Choosing between a manual or automated ankle-brachial index (ABI) test

26th Feb 2021

Historically, ankle-brachial index (ABI) testing was always done manually, and still is at some sites. Now, automated ABI machines are available in many locations, and they have their benefits. Let’s cover a few differences between manual and automated ABIs so you can pick between the two and appreciate their advantages.

 

Advantages of manual ABIs 

Manual ABIs have three main advantages:

  • They are not hard to learn.
  • They are reliable.
  • They only need a blood pressure cuff with a pump and a Doppler pen.

Manual ABI tests are a great option when a machine isn’t available. But, a downside to a manual ABI is that you cannot print out a report to share.

Blood pressure cuff with pump and Doppler pen beside a list of manual ankle-brachial index (ABI) advantages. Illustration.

Figure 1. Advantages of a manual ankle-brachial index (ABI) include that they are easy to learn, are reliable, and only require a blood pressure cuff with a pump and a Doppler pen.

Most handheld, continuous-wave Doppler probes are 8–10 MHz.
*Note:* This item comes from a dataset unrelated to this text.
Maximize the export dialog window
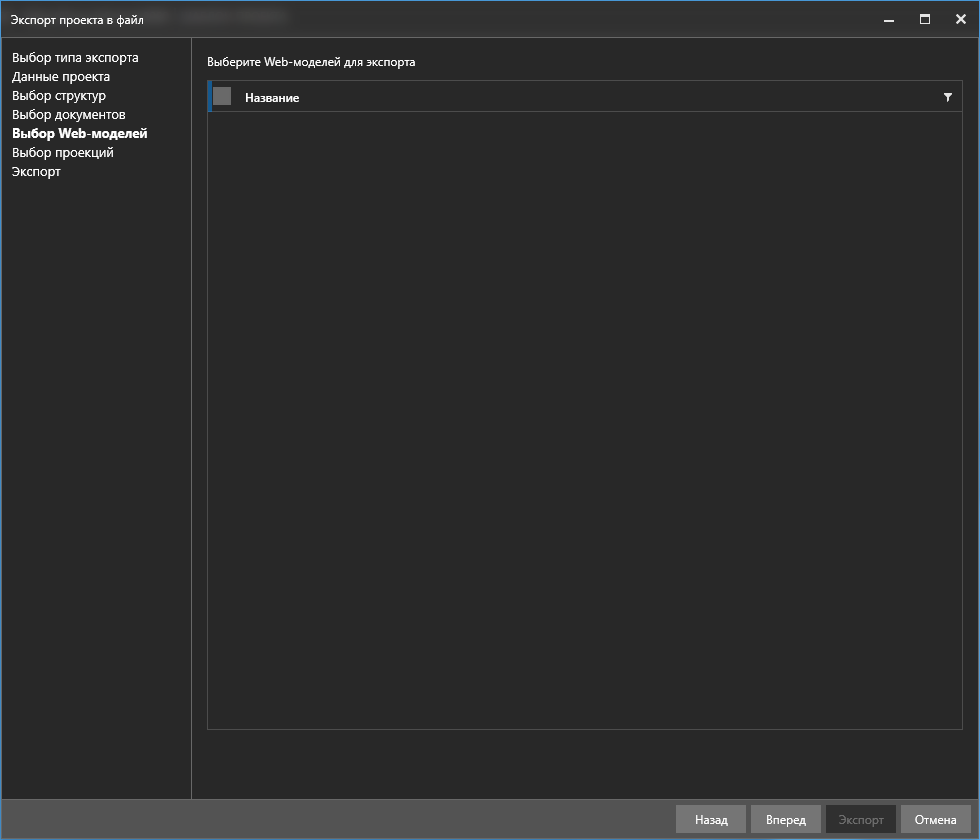(925, 19)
Medmastery note.

In fact, ABI ratios can be even be calculated without the use of a Doppler pen. In an emergency situation when an ABI machine or a Doppler pen is not available, you can simply grab a portable blood pressure (BP) machine. Put the cuff on each limb and take the patient’s systolic pressures to manually calculate the ABI ratios. 

This is less accurate because without the Doppler you will not hear the waveforms. Doppler waveforms are more sensitive and are typically faster at detecting the earliest pulse. However, blood pressure cuffs can give you a general idea if a disease is present—especially if you see a big drop between the arm and ankle, which is helpful in an emergency. 

Pro tip: start by taking blood pressure readings from the leg of concern. If the patient’s blood pressure cannot be detected in the leg of concern, you already know that blood flow is severely restricted. Try placing the blood pressure cuff’s artery marker over the dorsalis pedis artery (DPA) and then over the posterior tibial artery (PTA) and compare the two readings. Medmastery note.

If a manual ABI is performed, there is still the option of using an older photoplethysmography (PPG) portable recorder to perform digit PPG and toe-brachial index (TBI) testing. The results can be printed and scanned into the patient’s chart. 

Photoplethysmography (PPG) portable recorder. Illustration.

Figure 2. An older photoplethysmography (PPG) portable recorder can be used to perform digit PPGs and toe-brachial index (TBI) testing in conjunction with a manual ankle-brachial index (ABI).

 

Advantages of using an automated ABI machine

Of course, when one is available, an automated ABI machine has several advantages:

  • Automated protocols
  • Automated calculations
  • Ease of TBI testing
  • Ability to print / transfer a report with analog waveforms 

Illustration of an automated ankle-brachial index (ABI) machine beside a list of advantages.

Figure 3. Advantages of using an automated ankle-brachial index (ABI) machine include automated protocols, automated calculations, ease of toe-brachial index (TBI) testing, and the ability to print or transfer a report with analog waveforms. 

As you can see, an automated ABI machine may be preferable, but a manual ABI still provides information that is reliable and useful for diagnostic purposes.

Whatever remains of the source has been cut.